It ain’t over until it’s over.
Perpetual Help seemed faced with certain defeat after falling behind 5-11 in the deciding fifth set. But the Altas somehow found the will to come back from that six-point deficit in the final set to post a 25-22, 23-25, 29-27, 22-25, 17-15, victory and the men’s championship in the 91st NCAA volleyball competition at The Arena in San Juan City Tuesday, Jan. 26.
Given up for dead after trailing 5-11 in the final set, the Altas fought their way back to steal victory from the jaws of defeat and complete a 2-1 series victory.
Rey Taneo, Jr. and team captain Bonjomar Castel unloaded 18 hits apiece while Relan Taneo and Manuel Doliente scattered 11 points apiece but it was total team effort and pure guts and perseverance that helped the Altas take the come-from-behind win.
When Warren Lewis Catipay scored the championship-clinching ace, Perpetual Help and its fans went into frantic celebration as the Las Pinas-based school clinched their second-league best 11 men’s titles.
It was also redemption for the Altas, who failed to make it to the finals in the season eventually topped by the Generals.

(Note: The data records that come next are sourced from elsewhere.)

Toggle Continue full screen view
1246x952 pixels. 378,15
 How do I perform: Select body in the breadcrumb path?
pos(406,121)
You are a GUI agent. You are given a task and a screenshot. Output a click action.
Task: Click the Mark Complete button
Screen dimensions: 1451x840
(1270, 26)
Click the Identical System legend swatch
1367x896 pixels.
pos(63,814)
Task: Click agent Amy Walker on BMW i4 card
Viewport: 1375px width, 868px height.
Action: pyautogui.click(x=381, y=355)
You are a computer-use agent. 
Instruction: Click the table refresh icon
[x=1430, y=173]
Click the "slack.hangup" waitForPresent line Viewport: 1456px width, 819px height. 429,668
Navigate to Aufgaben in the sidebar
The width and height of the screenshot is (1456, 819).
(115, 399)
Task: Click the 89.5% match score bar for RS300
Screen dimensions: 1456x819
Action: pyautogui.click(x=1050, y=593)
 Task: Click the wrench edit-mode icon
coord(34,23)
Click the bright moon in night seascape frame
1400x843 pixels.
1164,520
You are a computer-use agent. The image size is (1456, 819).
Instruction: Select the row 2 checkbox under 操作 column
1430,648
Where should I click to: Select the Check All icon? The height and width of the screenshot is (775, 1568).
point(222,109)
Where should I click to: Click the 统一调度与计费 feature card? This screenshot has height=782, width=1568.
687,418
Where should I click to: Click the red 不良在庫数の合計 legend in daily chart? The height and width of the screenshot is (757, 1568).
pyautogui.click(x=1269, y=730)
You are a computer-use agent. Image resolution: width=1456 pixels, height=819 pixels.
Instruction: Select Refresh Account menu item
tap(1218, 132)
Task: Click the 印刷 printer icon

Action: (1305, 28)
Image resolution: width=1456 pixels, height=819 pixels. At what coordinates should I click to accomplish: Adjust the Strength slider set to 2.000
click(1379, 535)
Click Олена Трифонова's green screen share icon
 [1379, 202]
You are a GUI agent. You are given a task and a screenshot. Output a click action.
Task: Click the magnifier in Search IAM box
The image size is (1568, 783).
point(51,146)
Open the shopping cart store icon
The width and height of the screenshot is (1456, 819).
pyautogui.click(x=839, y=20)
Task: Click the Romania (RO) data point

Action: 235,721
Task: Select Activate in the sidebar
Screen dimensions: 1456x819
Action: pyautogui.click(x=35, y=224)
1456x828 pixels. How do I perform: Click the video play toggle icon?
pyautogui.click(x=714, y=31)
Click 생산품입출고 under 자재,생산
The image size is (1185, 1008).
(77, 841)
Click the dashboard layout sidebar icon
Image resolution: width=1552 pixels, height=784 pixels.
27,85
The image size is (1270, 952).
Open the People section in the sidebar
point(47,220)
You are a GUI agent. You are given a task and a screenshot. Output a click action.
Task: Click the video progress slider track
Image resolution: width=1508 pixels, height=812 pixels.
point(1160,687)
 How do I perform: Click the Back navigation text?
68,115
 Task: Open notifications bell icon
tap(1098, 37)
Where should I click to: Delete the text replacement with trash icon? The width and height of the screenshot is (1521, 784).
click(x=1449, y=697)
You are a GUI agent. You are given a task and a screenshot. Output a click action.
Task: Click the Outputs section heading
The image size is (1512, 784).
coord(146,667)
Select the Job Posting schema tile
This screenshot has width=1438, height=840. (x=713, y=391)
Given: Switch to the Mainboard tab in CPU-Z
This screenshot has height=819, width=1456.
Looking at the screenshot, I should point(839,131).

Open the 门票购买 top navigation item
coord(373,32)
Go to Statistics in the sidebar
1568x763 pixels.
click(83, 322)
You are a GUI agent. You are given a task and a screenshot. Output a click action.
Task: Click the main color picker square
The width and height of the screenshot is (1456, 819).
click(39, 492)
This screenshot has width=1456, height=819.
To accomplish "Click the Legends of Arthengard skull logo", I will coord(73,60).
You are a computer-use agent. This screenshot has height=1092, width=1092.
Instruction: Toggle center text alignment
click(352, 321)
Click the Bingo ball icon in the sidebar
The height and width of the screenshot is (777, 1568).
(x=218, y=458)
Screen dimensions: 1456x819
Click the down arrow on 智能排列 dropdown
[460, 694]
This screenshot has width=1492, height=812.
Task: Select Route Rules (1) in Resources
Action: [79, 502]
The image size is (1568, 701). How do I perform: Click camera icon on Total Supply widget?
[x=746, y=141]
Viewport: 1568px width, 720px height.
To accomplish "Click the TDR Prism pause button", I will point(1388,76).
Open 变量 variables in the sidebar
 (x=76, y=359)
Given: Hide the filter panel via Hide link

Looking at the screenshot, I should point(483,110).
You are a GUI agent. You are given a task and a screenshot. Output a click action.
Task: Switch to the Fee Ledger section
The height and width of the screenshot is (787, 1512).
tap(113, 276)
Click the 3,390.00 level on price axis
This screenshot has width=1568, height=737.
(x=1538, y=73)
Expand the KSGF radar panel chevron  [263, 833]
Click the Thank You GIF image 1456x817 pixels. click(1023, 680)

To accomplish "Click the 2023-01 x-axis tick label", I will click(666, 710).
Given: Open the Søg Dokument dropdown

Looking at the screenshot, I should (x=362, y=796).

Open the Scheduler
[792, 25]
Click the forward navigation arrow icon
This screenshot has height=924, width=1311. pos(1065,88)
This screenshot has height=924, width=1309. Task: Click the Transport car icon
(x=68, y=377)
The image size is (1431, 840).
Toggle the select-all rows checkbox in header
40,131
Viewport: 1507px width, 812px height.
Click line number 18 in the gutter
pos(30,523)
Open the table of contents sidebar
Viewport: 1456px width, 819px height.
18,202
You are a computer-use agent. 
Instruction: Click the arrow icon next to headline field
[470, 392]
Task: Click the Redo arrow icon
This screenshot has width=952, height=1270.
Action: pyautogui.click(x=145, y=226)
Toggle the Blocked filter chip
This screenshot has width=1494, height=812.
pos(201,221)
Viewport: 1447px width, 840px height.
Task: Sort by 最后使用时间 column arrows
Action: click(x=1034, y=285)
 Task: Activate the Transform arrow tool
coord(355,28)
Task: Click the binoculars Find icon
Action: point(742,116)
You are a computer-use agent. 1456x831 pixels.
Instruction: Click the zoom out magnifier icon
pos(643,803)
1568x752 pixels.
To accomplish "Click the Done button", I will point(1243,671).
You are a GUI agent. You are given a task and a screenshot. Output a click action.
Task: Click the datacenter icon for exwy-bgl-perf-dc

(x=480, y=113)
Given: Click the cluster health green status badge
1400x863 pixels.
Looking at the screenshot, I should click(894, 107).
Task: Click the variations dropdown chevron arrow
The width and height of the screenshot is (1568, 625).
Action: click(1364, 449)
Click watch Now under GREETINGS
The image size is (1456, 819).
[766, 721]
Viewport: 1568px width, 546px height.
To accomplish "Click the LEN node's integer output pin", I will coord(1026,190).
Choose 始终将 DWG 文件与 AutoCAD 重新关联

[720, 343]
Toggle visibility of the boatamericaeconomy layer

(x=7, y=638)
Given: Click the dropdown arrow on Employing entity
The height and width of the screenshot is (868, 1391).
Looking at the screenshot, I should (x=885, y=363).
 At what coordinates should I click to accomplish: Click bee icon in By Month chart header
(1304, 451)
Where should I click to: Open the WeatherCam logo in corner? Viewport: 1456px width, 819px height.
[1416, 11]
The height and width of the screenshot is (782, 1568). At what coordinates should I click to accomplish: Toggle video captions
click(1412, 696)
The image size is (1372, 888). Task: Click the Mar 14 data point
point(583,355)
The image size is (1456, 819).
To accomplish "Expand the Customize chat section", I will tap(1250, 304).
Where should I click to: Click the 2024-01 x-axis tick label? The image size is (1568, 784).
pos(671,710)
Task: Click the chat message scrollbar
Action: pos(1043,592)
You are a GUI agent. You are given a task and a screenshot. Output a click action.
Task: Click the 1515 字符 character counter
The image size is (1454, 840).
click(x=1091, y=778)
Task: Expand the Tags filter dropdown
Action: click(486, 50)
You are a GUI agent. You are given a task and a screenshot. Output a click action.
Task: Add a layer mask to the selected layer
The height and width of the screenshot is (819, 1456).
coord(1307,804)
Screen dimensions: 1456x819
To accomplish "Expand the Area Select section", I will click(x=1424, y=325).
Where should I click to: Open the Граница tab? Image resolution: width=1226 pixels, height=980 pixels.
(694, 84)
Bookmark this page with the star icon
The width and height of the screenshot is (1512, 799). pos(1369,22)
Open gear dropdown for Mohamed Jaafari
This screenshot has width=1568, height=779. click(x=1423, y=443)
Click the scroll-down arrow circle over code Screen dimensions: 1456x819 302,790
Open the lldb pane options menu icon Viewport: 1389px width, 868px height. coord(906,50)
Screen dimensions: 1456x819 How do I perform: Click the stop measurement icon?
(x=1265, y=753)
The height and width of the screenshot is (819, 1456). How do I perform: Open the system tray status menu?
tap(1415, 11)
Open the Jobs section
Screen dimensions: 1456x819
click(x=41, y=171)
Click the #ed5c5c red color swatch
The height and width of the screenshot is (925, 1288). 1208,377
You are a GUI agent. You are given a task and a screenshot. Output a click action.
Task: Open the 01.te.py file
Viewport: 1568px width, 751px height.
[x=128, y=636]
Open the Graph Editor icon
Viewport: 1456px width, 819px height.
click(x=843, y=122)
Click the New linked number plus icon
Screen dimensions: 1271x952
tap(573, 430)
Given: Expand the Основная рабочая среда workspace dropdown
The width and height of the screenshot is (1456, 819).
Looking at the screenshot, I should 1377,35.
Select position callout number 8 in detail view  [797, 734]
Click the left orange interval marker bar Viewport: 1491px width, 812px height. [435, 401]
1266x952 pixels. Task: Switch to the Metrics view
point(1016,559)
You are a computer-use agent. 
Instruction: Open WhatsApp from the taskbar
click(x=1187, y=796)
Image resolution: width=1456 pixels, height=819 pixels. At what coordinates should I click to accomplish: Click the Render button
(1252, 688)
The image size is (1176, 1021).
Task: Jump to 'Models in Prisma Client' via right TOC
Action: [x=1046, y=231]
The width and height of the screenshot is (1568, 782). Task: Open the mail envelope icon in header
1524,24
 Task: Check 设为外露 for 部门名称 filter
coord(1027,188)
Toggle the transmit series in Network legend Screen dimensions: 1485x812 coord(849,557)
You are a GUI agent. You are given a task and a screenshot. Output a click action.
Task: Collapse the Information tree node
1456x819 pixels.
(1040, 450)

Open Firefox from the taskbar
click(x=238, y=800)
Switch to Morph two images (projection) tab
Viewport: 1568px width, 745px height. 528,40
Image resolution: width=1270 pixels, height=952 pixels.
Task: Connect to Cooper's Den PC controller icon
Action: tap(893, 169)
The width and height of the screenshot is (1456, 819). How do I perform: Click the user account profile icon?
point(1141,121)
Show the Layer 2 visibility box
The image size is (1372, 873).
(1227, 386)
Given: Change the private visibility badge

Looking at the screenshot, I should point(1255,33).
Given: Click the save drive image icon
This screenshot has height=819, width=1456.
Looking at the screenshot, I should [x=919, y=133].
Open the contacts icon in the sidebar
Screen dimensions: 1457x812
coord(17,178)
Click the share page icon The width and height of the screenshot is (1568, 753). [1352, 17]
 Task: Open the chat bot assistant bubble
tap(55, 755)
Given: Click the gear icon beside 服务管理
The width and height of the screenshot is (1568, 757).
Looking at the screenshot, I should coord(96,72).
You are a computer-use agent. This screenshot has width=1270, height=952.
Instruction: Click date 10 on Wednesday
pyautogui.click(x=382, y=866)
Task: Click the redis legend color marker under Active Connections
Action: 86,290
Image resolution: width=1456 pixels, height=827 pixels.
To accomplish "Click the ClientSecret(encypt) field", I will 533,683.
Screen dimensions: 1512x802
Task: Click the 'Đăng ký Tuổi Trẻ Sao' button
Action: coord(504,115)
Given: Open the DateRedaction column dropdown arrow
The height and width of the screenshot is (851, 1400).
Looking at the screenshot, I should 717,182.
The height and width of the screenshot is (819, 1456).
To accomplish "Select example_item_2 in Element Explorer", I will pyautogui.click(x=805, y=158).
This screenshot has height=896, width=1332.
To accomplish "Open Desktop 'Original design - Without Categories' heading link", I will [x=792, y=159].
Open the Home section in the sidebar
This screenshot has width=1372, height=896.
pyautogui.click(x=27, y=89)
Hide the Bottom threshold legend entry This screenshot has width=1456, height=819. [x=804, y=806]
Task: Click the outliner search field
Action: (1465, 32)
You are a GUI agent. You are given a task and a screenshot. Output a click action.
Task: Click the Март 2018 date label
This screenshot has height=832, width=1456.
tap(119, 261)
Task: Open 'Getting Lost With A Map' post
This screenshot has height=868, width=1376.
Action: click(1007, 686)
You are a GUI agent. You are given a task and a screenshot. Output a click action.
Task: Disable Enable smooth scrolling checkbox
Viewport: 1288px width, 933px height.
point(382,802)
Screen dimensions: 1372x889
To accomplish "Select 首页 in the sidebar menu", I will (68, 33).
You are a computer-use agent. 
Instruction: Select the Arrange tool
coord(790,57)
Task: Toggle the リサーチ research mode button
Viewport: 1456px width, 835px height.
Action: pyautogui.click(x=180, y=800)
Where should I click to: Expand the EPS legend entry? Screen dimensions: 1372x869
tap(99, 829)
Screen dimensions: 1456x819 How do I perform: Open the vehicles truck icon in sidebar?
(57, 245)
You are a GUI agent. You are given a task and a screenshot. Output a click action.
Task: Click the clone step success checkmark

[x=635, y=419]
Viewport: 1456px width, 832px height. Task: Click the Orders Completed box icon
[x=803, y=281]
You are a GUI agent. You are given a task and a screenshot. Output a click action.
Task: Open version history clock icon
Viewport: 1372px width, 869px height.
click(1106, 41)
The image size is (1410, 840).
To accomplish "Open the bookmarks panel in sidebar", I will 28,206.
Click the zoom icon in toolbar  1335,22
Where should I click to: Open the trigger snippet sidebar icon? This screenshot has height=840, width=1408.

“Nothing is impossible if you really want to win. I told them forget the score, forget everything and just play. Even if they are one point away, just continue fighting,” said Perpetual Help coach Sammy Acaylar on their comeback win.
“And I’m happy they showed the way we play Perpetual Help volleyball, with heart,” he added.
Interestingly, Perpetual Help beat EAC in all three of their finals meeting after the former won their first two meetings from 2014 and 2015.
Power-spiking Howard Mojica raked in most of the individual awards including his second straight MVP plum and had a series best 28 points.
But he didn’t have enough to lead the Generals to their second title.
Ironically, no Perpetual Help player won an individual award but wound up with the biggest trophy of them all–the championship.
Taneo, meanwhile, was adjudged the Finals MVP for his clutch plays the whole series.
“I know he’ll do big because his parents were also my players before,” said Acaylar of Taneo’s parents Rey, Sr. and Melanie.
For Acaylar, their 11th crown added to his eight titles in the juniors and two in the women’s side under his 25-year tutelage.
“I couldn’t do this without the help of Perpetual Help, which gave us full support,” said Acaylar.